Mermaid Money
Galerie Eva Presenhuber
November 21, 2015–January 23, 2016

Löwenbräu Areal, Zurich

Galerie Eva Presenhuber is pleased to present a fifth exhibition with works by the American painter Verne Dawson.

Verne Dawson comes from the southern US where he still lives and works and also maintains a studio much of the year when he is not in New York. With almost anthropological fervor he explores in his paintings the history of mankind and the development of human society. Moreover, he is captivated by the continuing similarities between past cultures and our present-day reality, and incorporates these scenes, which are charged with mythological and fairy-tale elements, into his paintings. In his works, Dawson attempts to confront this gradual obliteration of collective memory, which has seemingly caused everyday connections to become lost—for example, how the course of the sun and the moon has forever defined men’s concept of time in every part of the world—at times with slight amusement, at times with earnest seriousness.

In his painting Winsor McKay, Dawson observes the originator of the animated film as he sketches en plein air a gigantic brontosaurus at its bath, and, therefore, touches multiple levels of meaning and multiple layers of time simultaneously. He speculates on the ability of painting (and the animated film, of course) to configure a world of its own and then present this vision, hung on a wall, as a quote from his own painting. He is fascinated by the way animation can teach a dinosaur to walk, and moreover, by all the ways, both positive and negative, how such visualizations can influence our actual scientific observation. In part he is picturing himself, a painter indulging in nostalgic and sentimental contemplation of nature and mankind, and by doing so, he creates a cosmos of his own.

Accordingly, Dawson’s works are doors to a world that has always existed and still goes on to exist, but is also a world that has been pushed aside by the manifold entanglements of modern civilization: suddenly ultramodern cities of the future pop up, embedded in bucolic landscapes with circle steam-driven airships cruising above that betray a painterly passion. Again and again, the picture within a picture points out the unreal of a scene, while at the same time invites the viewer to immerse himself in the depicted event.
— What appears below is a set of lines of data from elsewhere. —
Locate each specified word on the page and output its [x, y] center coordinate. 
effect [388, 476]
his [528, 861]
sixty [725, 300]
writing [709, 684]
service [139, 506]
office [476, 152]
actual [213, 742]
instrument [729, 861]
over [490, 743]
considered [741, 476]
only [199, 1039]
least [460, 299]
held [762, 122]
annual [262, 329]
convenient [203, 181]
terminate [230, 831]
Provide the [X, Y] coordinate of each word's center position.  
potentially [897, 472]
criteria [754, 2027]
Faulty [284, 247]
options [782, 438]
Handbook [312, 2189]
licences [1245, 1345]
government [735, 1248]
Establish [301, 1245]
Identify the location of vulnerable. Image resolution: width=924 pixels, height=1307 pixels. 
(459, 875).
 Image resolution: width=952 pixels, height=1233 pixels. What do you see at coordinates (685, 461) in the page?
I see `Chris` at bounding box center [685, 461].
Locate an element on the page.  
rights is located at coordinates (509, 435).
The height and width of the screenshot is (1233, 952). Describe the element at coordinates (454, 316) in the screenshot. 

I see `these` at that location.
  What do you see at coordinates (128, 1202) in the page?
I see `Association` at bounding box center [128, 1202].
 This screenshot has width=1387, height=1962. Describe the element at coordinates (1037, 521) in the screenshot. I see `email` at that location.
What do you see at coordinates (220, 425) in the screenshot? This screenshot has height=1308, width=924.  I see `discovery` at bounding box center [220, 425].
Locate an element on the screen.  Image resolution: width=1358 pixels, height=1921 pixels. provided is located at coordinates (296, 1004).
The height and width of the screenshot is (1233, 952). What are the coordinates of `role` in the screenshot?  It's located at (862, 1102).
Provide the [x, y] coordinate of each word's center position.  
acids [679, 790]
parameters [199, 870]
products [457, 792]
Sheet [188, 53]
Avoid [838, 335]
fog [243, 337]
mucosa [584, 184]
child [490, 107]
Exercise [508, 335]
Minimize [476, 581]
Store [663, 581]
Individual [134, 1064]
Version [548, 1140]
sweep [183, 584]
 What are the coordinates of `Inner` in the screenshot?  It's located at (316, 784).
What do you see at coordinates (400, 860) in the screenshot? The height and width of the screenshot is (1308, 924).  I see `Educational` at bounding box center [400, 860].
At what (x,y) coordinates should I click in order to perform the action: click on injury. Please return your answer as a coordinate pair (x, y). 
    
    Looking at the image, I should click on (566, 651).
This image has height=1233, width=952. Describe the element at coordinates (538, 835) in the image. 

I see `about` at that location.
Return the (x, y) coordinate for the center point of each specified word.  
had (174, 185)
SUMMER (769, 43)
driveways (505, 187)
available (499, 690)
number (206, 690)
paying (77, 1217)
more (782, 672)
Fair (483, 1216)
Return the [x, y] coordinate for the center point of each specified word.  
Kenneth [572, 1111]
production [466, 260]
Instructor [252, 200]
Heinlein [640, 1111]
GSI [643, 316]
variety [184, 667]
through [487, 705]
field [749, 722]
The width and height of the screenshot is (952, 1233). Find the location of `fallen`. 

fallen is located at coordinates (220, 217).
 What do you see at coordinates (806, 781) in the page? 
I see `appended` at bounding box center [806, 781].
Dawson has been the subject of monographic shows at Douglas Hyde Gallery, Dublin, Le Consortium, Dijon, Camden Arts Centre, London and Kunsthalle, Zurich. Dawson‘s work has been featured in significant international exhibitions such as 2011 Yokohama Triennial, the 2010 Whitney Biennial, the 2006 Lyon Biennial, and has been presented in shows at venues such as Palais de Tokyo, Whitney Museum of American Art, New York, and Musée d‘Art Moderne de la Ville de Paris.